Open http://<M ip>/taskmaster and login with the username and password you specified in taskotron-local.yml
Navigate to http://<M ip>/taskmaster/builders/statictasks.
In the rpmcheck field group, fill out the last three inputs.
name of check to run: rpmlint
envr of package to test: simple-xml-2.7.1-2.fc20 #just grab something off koji
arch of rpm to test: noarch
Hopefully the build ran and was reported as a success. [Note: Add section about needing to check the stdio results to see what actually happened.]
Now that you can manually trigger builds, it’s time to set up the trigger on M to listen to fedmsg for pushes.
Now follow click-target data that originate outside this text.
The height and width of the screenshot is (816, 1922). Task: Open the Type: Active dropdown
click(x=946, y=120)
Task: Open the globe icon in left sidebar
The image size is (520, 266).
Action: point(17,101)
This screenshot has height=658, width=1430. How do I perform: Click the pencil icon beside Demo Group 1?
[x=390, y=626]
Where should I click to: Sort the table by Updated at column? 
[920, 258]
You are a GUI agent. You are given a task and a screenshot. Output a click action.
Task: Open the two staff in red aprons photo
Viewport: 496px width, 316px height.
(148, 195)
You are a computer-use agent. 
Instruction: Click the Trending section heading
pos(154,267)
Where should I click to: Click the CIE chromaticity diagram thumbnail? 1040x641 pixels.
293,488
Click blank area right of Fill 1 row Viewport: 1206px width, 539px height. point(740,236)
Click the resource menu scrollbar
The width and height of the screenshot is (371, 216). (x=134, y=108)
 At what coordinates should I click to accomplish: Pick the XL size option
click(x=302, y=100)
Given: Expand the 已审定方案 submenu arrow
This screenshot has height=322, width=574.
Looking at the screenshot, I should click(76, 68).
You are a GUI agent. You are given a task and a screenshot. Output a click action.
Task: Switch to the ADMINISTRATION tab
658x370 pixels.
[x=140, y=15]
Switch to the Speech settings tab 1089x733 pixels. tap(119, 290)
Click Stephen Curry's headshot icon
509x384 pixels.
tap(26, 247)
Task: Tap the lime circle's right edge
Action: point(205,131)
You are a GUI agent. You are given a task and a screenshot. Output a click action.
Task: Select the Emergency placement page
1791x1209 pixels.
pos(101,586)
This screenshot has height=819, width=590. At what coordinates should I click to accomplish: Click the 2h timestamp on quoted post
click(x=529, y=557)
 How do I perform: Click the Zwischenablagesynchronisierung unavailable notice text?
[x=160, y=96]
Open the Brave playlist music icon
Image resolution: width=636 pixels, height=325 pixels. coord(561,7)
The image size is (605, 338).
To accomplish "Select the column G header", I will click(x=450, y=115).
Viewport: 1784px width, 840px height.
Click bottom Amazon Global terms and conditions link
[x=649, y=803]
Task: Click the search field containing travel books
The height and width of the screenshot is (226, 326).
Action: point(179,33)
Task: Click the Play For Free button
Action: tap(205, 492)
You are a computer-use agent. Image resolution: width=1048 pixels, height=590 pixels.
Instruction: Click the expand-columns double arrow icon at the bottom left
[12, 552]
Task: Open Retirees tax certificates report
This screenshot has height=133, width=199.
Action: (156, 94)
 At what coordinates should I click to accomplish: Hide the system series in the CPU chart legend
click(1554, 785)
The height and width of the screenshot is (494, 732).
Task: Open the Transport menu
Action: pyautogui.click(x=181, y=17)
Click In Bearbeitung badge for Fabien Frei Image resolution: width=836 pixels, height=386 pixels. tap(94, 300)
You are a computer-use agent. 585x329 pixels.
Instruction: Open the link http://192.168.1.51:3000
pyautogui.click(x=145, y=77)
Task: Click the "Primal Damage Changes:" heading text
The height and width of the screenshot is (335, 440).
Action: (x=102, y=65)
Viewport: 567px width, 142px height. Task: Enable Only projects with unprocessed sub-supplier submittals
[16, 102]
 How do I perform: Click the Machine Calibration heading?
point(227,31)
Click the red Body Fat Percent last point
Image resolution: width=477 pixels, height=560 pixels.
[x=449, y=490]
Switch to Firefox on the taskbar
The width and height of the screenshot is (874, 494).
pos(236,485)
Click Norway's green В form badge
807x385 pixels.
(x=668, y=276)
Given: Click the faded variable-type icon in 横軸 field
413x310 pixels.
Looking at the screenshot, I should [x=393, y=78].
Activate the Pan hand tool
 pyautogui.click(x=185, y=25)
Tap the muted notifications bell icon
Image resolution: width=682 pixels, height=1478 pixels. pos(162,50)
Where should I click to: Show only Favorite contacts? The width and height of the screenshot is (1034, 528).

SSH into M, edit /etc/hosts to reflect M’s hostname and start the trigger:
127.0.0.1 localhost.localdomain localhost hostname-from-taskotron-local.yml
And finally, start the trigger!
sudo su - qaadmin
cd /home/qaadmin/trigger
fedmsg-hub
Congrats, now you have a working dev instance of Taskotron! Now your master is listening for messages from Koji. When a build is pushed, your M will task S to run the rpmlint test on the recently pushed package.